Yes. This strategy is usually adopted when no single nicking enzymes produce optimal signal density, but two or more of them produce signal density below the optimal value. A combination of these enzymes may increase the overall signal density to optimal.
Should I use two enzymes to label the DNA molecules with two colors?
Yes. Two-color optical mapping is definitely superior in terms of increased information content, but the rate of extra and missing signals also increases. You need to confirm whether your instrument supports two-color imaging. Also, most analysis pipelines do not offer direct support to multi-color optical maps. Since the two-color technology is not commonly used, you should consult the instrument provider directly for more information and support.
What should I do if I want to target a specific repetitive region?
First, your target repetitive region should not be too small (smaller than the resolution / measurement error) or too large (longer than the length of captured optical maps).
Next, you need to check the size of the repeat unit. If a repeat unit is small (again, smaller than the resolution / measurement error), you should consider using a nicking enzyme without target sites within the repeat unit, but with target sites just next to the repetitive sequence. This way, you can estimate the number of copies based on the size of the repetitive region.
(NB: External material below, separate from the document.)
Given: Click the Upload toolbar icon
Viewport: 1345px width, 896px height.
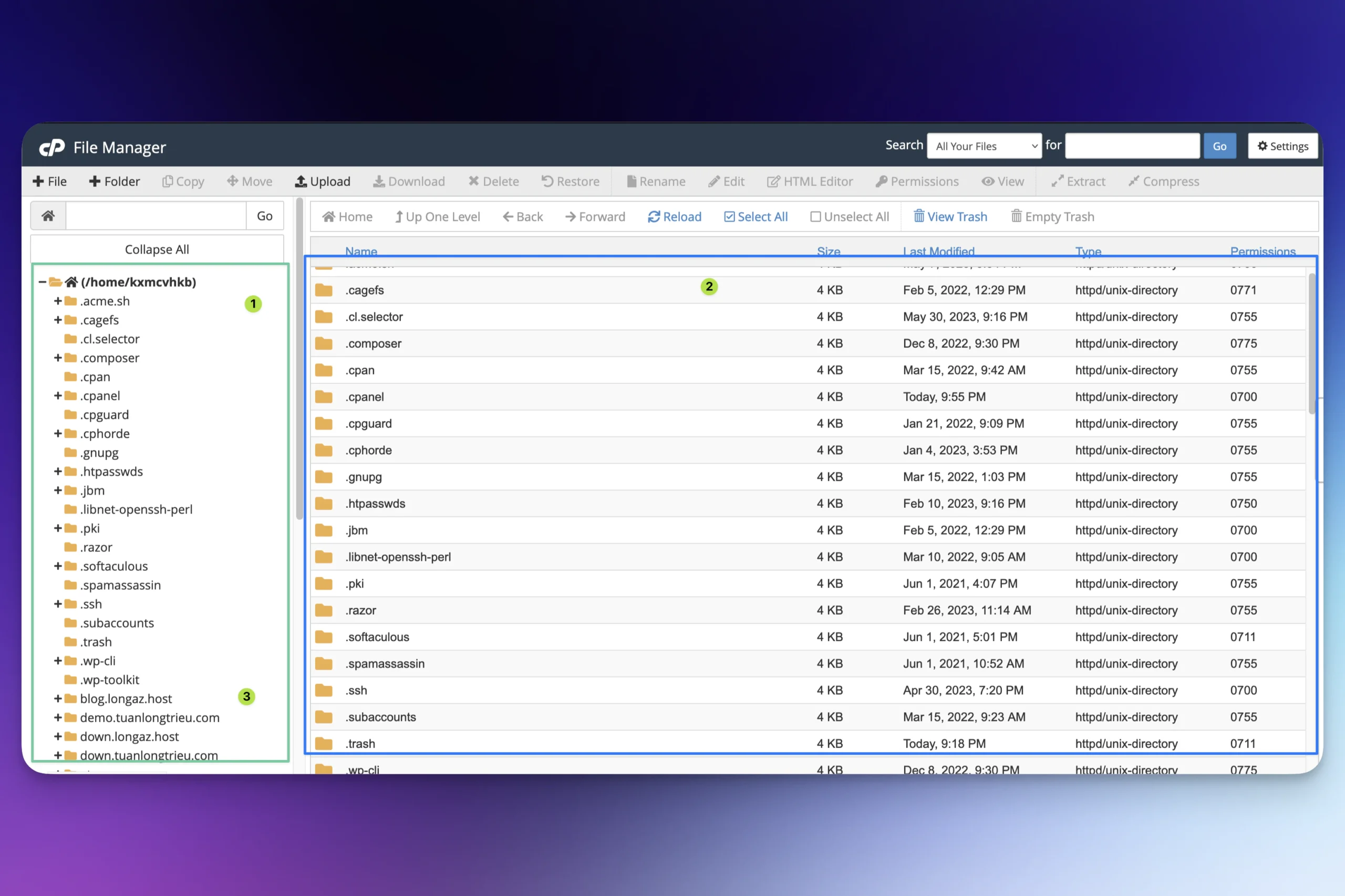Looking at the screenshot, I should [x=300, y=181].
If the repeat unit is large enough, use any nicking enzyme that creates sites within the repeat unit. There is no requirement on the number of sites within each repeat unit, but the signal density should not be too high. In case no nicking enzyme matches the criteria, you should consider creating one based on the Cas9 system (See more in 26481349).
I don’t have the sequence information of my sample. Is there a general enzyme?
You can use a reference sequence of the same or a close species for experimental design. We do not recommend starting optical mapping experiment without knowing the signal density. There is no “general enzyme”, but if you really need to choose one without sequence information available, you should start with DLE-1. Or for nicking enzymes, you can try BbvCI, BspQI or BssSI, from our humbling experience.
What areas other than DNA can optical mapping be applied?
Theoretically we could do labelling on reversely transcribed RNA. However, RNA is too short to be studied given the current limitation on signal density. There are also studies on epigenomics and transcription binding sites, but these techniques are not widely used yet.